Касательно д'Артеза всякие последующие объяснения еще менее удовлетворительны. Предположение, будто он единственно из упрямства стал артистом, чтобы досадить своей семье, но слишком убедительно. Почему именно артистом? Эдит тоже ничего не могла рассказать протоколисту об этом периоде жизни отца, что, впрочем, ничуть не странно, она узнала его спустя много лет после войны и тогда была еще полуребенком. Примечательно разве лишь довольно злобное замечание матери Эдит:
– Отец твой всегда был актером, даже дома. Даже оставаясь со мной наедине, он лгал. Не следовало мне выходить за него замуж.
Эдит с большой неохотой передала это замечание протоколисту и, желая показать, что не придает ему значения, поспешила добавить:
– Папа, верно, влюбился в какую-то ученицу театральной студии. Это бывает.
Да и в самом деле, была, как мы еще увидим, некая женщина, в юности посещавшая вместе с д'Артезом театральную студию. Протоколист с ней даже познакомился. Но когда он спросил, не в ней ли причина, она высмеяла его:
– Соблазнять его никакого проку не было.
В одном из позднейших интервью д'Артез, уже пользовавшийся известностью, якобы высказал следующее соображение, если, конечно, репортер его правильно понял:
– В наше время нельзя воспринимать со всей серьезностью такие напыщенные роли, как Лаэрт, маркиз Поза или Орест. Боже ты мой, каких усилий стоит эта серьезность, чтобы люди тебе верили!

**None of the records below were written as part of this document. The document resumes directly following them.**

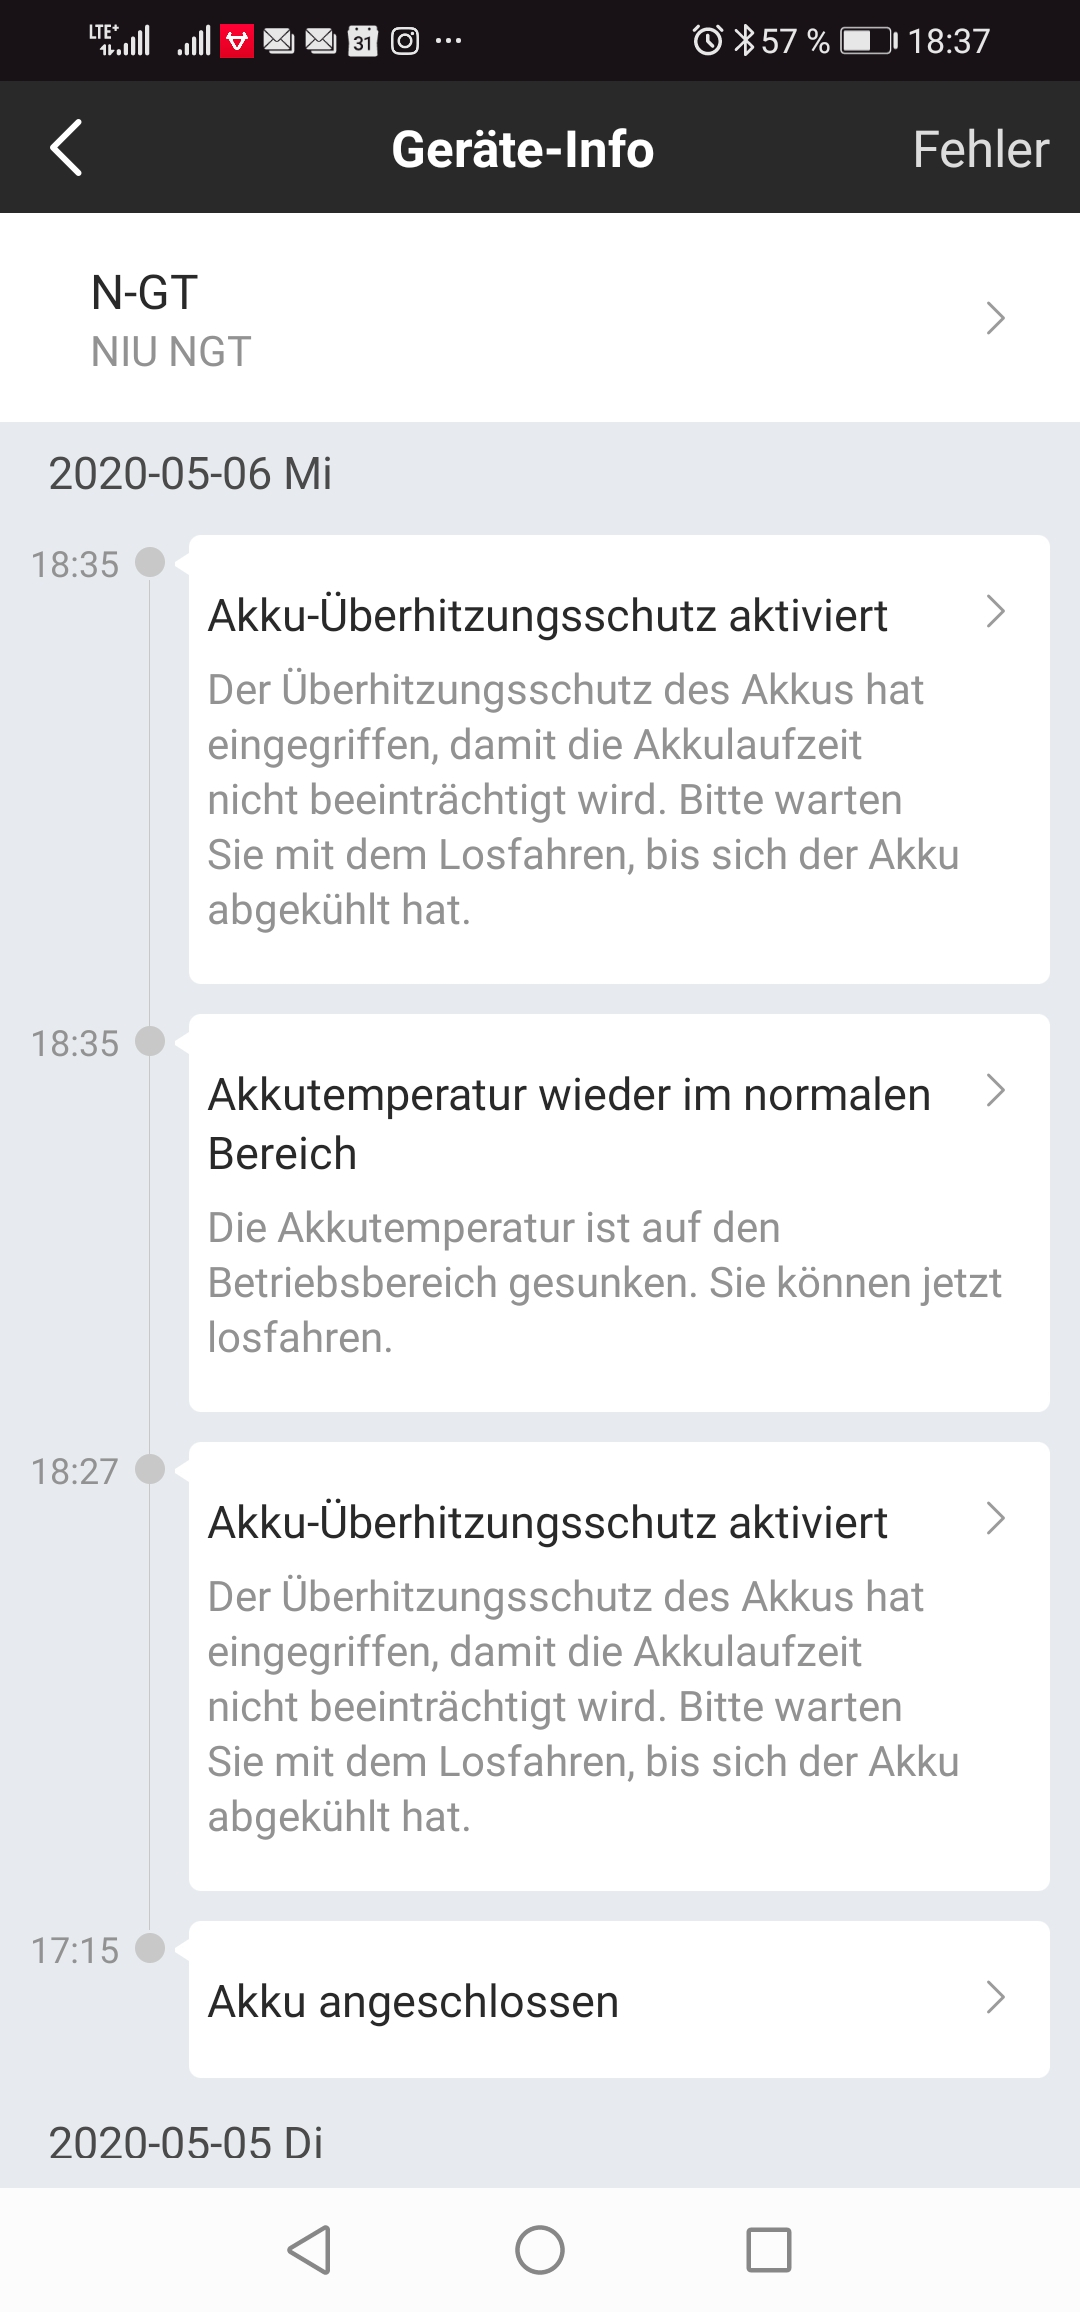This screenshot has height=2312, width=1080.
Task: Tap the 2020-05-05 Di date header
Action: point(186,2143)
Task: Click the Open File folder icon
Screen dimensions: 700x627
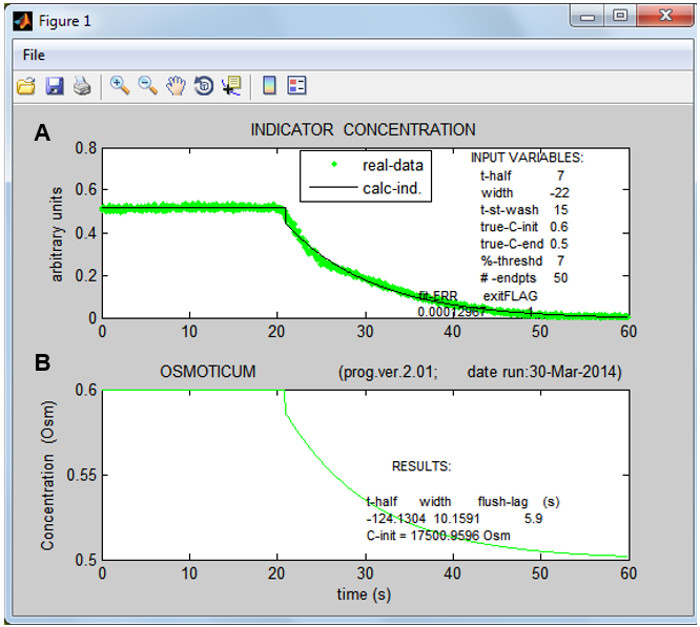Action: pyautogui.click(x=26, y=86)
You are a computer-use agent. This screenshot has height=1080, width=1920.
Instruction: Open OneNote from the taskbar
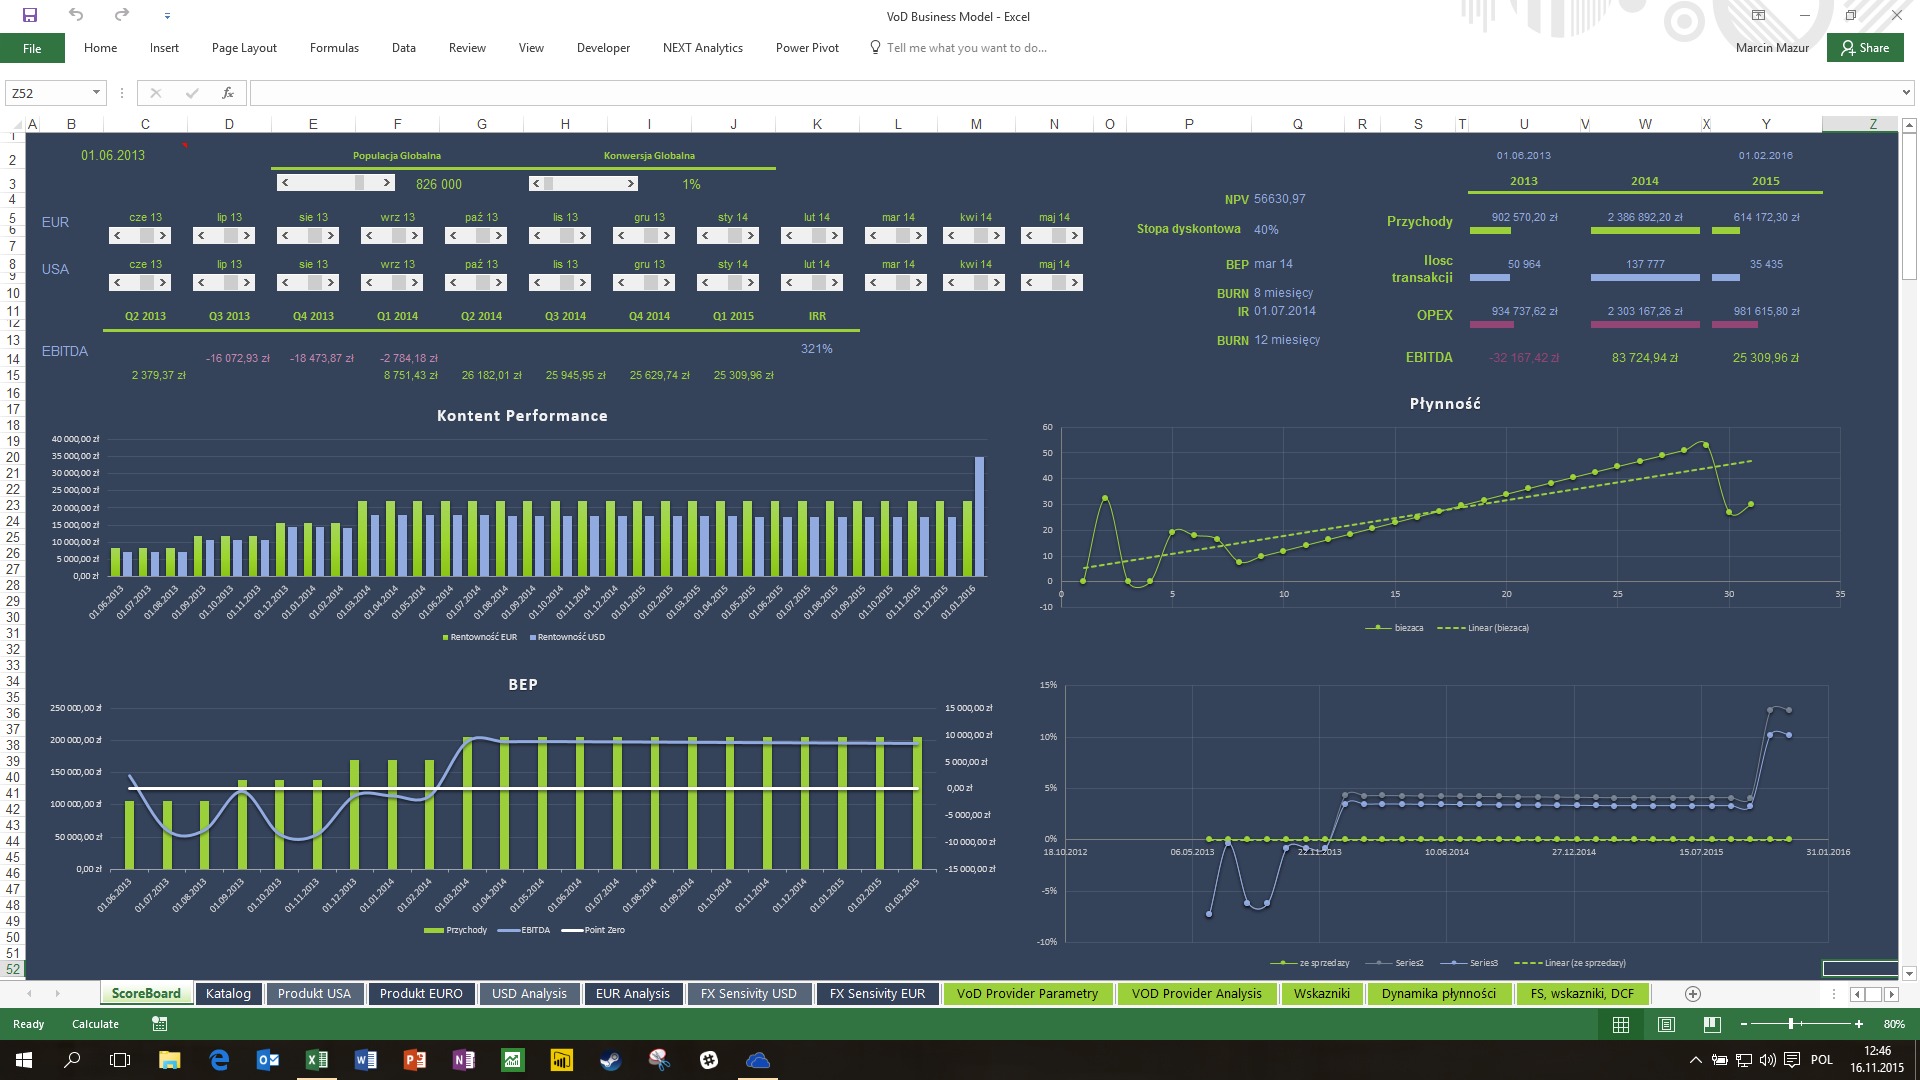tap(463, 1059)
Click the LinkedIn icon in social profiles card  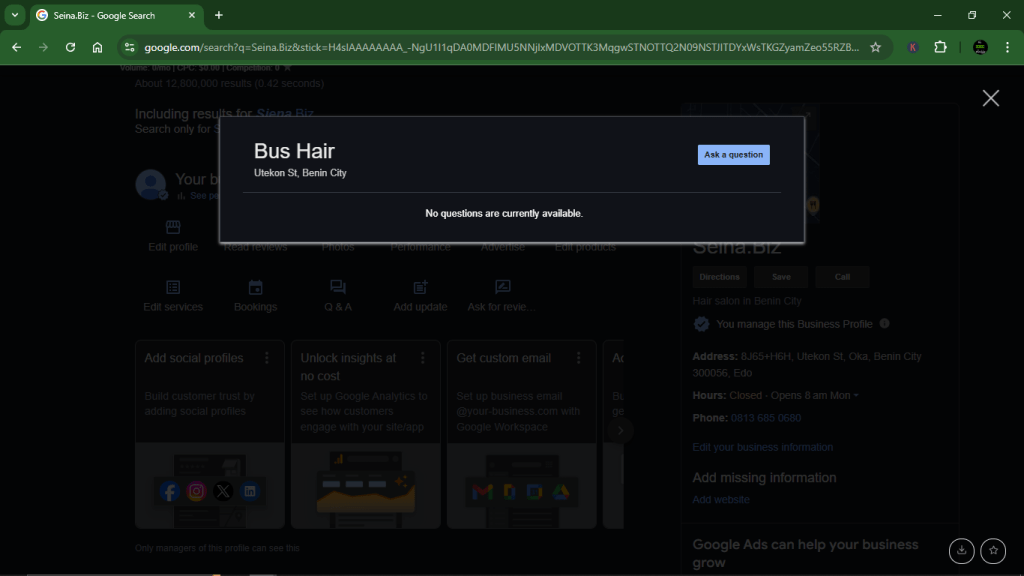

Фраза процитирована дословно из интервью. Хотя к подобным репортажам следует относиться с недоверием, в этом высказывании, возможно, заключена разгадка жутковатого комизма пантомим, с которыми выступал д'Артез. Публика никогда не знала, смеяться ей или плакать, и, естественно, чувствовала себя оскорбленной. Реакция господина Глачке – характерный тому пример, даже если допрос отнюдь не спектакль.
Вполне возможно, что в свое время в каком-нибудь студенческом спектакле опытный режиссер обратил внимание на молодого артиста, игравшего роль Лаэрта или Ореста с такой истовой серьезностью, что производил, как это ни парадоксально, в некотором роде расхолаживающе-комическое впечатление. Так и слышишь восклицание режиссера:
– Друг мой, вы этому и сами не верите!
И видишь, как юный д'Артез в предписанном ролью костюме подходит к рампе и с наивной миной спрашивает:
– Чем же я вам не угодил?
Вот так-то и был открыт подлинный д'Артез, вернее говоря, так он сам себя открыл. Нынешняя его манера держаться на сцене и в жизни была, таким образом, заложена в нем, а не явилась бравадой, направленной против семьи или против смертельных опасностей того времени, как мы узнаем из послесловия к уже упомянутой монографии. Автор послесловия немало гордится своими психологическими домыслами. Однако ему следовало бы задуматься, отчего тот истерический век находил удовлетворение в том, чтобы разыгрывать архаичные роли и одурманивать себя громогласностью фраз, потерявших сто, если не более, лет назад свою силу. Ведь это же буквально значило провоцировать катастрофу и самоуничтожение. Возможно, юному д'Артезу бросилось в глаза, как плохо его современники, и даже самые выдающиеся, играют чуждые им роли, играют, можно сказать, по-дилетантски, и он вразрез этому всякий раз решал по мере своих сил добиваться совершенства. Если же он и в самом деле, как догадывалась его дочь Эдит, был влюблен в ученицу театральной студии – факт, сам по себе нисколько не странный и в чем сомневаться нет оснований, – то можно себе представить, что юный Эрнст Наземан сказал себе: «Раз уж я влюблен в эту очаровательную девушку, ничего не поделаешь, придется сыграть роль влюбленного так, чтобы мне поверили».
Эдит сильно рассердилась, когда протоколист изложил ей свои соображения. Она оборвала разговор, возразив, что, во всяком случае, эта девушка не ее мать, мать ее в жизни не посещала театральных студий и родилась в Киле. Она, однако, упустила из виду, что роман с ученицей театральной студии, если таковой имел место, приходится на более раннее время; д'Артез познакомился с матерью Эдит, только проходя службу в Киле.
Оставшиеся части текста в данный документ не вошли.